Quem são os escolhidos por grupos extremados para virar "homens
bombas" ("mulheres bombas") em atentados terroristas? - São
jovens na sua grande maioria.
Por outra parte, quem é que manda o maior
contingente de participantes, os mais dinâmicos e criativos, para os encontros
do Forum Internacional, que se sucedem, desde décadas e tem como bandeira de
frente o slogan "Um Outro Mundo É Possivel"? - É a juventude, a
juventude, sempre de novo a juventude.
Daí a indagação dos que viveram, de olhos
abertos, as décadas de 60, 70, 80, neste país: onde anda aquela multidão de
jovens que ocupavam ruas e praças em protesto contra um mundo que teria de ser
um outro, mais humano? - muitos preferiram apagar a memória do seu passado.
Outros viram definhar seus sonhos sob a pressão de cansaço e
desilusões. Sem contar o grande número dos que
foram anestesiados pelas seduções do Mercado e tiveram seus sonhos reduzidos a
objetos de consumo.
Uma parte deles, no entanto, ultrapassou-se
e prossegue na luta, com novo ardor fundado
na Fé, seja de ordem religiosa, seja de outra ordem superior,
transcendental. Por isso não consideram a História humana como um dado simplesmente
lógico, técnico, racional, e sim como um Reino onde irrompem muitas vezes o
inesperado, o imprevisível, surpresas inimagináveis, intervenções divinas.
Estes aprenderam a "esperar contra toda esperança." E acabam
convertendo-se em um marco reinicial de grandes mudanças históricas. O famoso
filósofo dinamarquês Kierkegaard chama esta utopia de "paixão pelo
possível". Os jovens daquela época mudaram esta legenda para outra mais
apaixonante: "seja realista, exija o impossível."
Estes precedentes nos estimulam a
responder: os jovens estão em alguma
parte, em toda parte, à espreita de um novo momento. Precisamos crer nisso, sob
pena de não termos mais no que crer, pois neles está o futuro.
Cabe-nos abrir caminhos
para que eles se aventurem como protagonistas de mudanças radicais;
oferecer-lhes objetivos maiores do que o mero gozo de bens supérfluos, o mero
clarão dos holofotes midiáticos, o mero sucesso profissional, descompromissado
de outras Causas nobres. Ou o mero e medíocre "bom comportamento"

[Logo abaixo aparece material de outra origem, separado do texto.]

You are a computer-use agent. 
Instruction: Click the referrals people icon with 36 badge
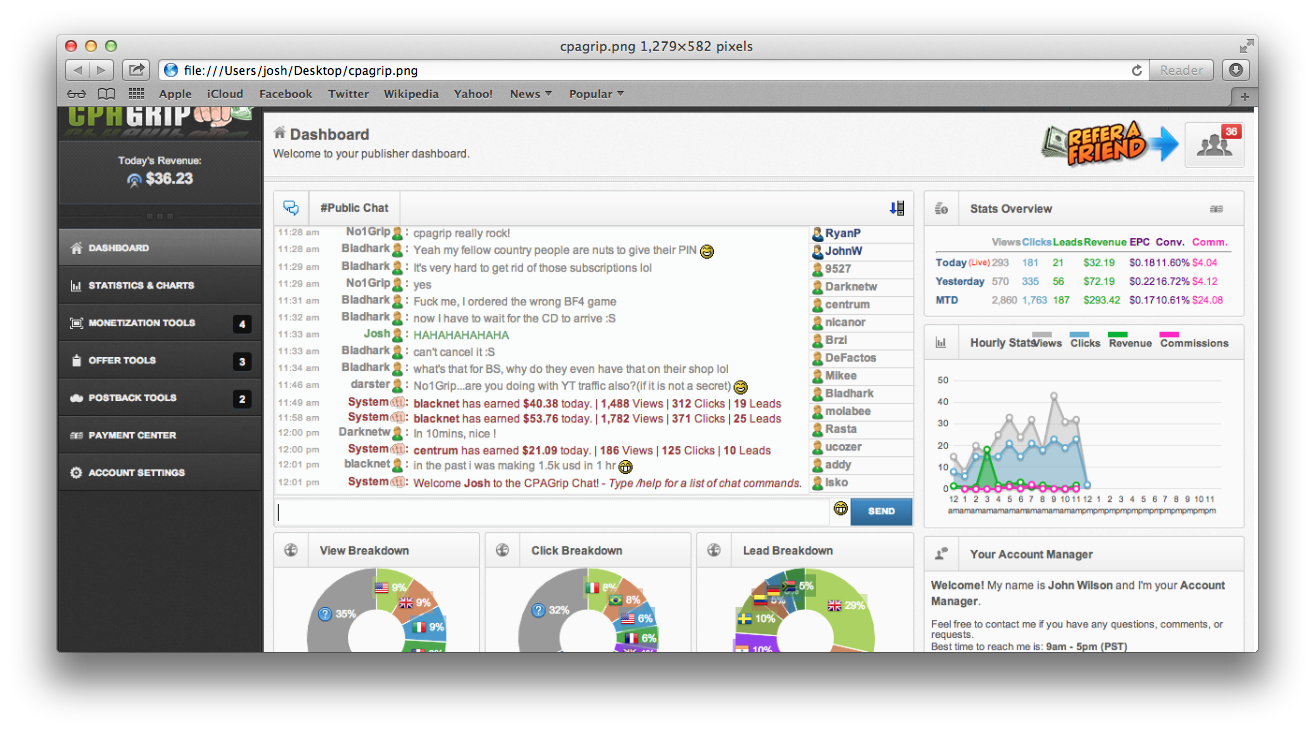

Enquanto isso, deixemos que eles escutem a
voz de um jovem ancião, claudicando de uma perna, mas energizando a juventude
do mundo com palavras candentes:
"Queridos jovens, eu
peço que vocês sejam revolucionários". "Ficarei feliz vendo vocês
correrem mais rápido do que as pessoas lentas e medrosas. Corram atraídos por
aquele Rosto tão amável que adoramos na Eucaristia e reconhecemos na carne do
irmão que sofre. Precisamos de suas intuições, de sua fé e de seus impulsos. E
quando vocês chegarem aonde ainda não chegamos, tenham paciência de esperar por
nós" (Papa Francisco, homilia aos jovens, no Rio de Janeiro e Exortação Apostólica "Cristo Vive")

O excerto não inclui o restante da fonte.